Entries provided:
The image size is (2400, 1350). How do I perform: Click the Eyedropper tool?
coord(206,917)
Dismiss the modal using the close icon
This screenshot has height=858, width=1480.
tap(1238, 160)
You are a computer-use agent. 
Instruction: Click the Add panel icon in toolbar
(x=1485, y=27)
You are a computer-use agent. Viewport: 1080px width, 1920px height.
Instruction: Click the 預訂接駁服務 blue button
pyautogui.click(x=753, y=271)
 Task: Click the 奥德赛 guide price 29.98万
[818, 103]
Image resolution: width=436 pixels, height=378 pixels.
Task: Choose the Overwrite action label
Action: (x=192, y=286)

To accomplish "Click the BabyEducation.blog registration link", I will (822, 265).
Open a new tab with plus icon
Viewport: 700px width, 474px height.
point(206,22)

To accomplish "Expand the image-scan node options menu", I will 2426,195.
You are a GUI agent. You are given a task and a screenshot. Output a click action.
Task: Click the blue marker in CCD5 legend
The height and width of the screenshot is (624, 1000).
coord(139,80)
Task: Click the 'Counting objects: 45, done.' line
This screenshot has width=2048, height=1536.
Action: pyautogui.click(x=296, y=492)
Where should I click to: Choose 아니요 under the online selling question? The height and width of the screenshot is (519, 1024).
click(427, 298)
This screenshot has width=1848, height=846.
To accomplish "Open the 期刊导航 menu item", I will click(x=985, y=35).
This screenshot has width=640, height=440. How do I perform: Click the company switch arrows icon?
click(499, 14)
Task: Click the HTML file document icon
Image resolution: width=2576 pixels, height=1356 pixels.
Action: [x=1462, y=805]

The problem: Copy all of the records above line for line, with no changes.

The reply:
The image size is (2400, 1350). How do I perform: Click the Eyedropper tool?
coord(206,917)
Dismiss the modal using the close icon
This screenshot has height=858, width=1480.
tap(1238, 160)
You are a computer-use agent. 
Instruction: Click the Add panel icon in toolbar
(x=1485, y=27)
You are a computer-use agent. Viewport: 1080px width, 1920px height.
Instruction: Click the 預訂接駁服務 blue button
pyautogui.click(x=753, y=271)
 Task: Click the 奥德赛 guide price 29.98万
[818, 103]
Image resolution: width=436 pixels, height=378 pixels.
Task: Choose the Overwrite action label
Action: (x=192, y=286)

To accomplish "Click the BabyEducation.blog registration link", I will (822, 265).
Open a new tab with plus icon
Viewport: 700px width, 474px height.
point(206,22)

To accomplish "Expand the image-scan node options menu", I will 2426,195.
You are a GUI agent. You are given a task and a screenshot. Output a click action.
Task: Click the blue marker in CCD5 legend
The height and width of the screenshot is (624, 1000).
coord(139,80)
Task: Click the 'Counting objects: 45, done.' line
This screenshot has width=2048, height=1536.
Action: pyautogui.click(x=296, y=492)
Where should I click to: Choose 아니요 under the online selling question? The height and width of the screenshot is (519, 1024).
click(427, 298)
This screenshot has width=1848, height=846.
To accomplish "Open the 期刊导航 menu item", I will click(x=985, y=35).
This screenshot has width=640, height=440. How do I perform: Click the company switch arrows icon?
click(499, 14)
Task: Click the HTML file document icon
Image resolution: width=2576 pixels, height=1356 pixels.
Action: [x=1462, y=805]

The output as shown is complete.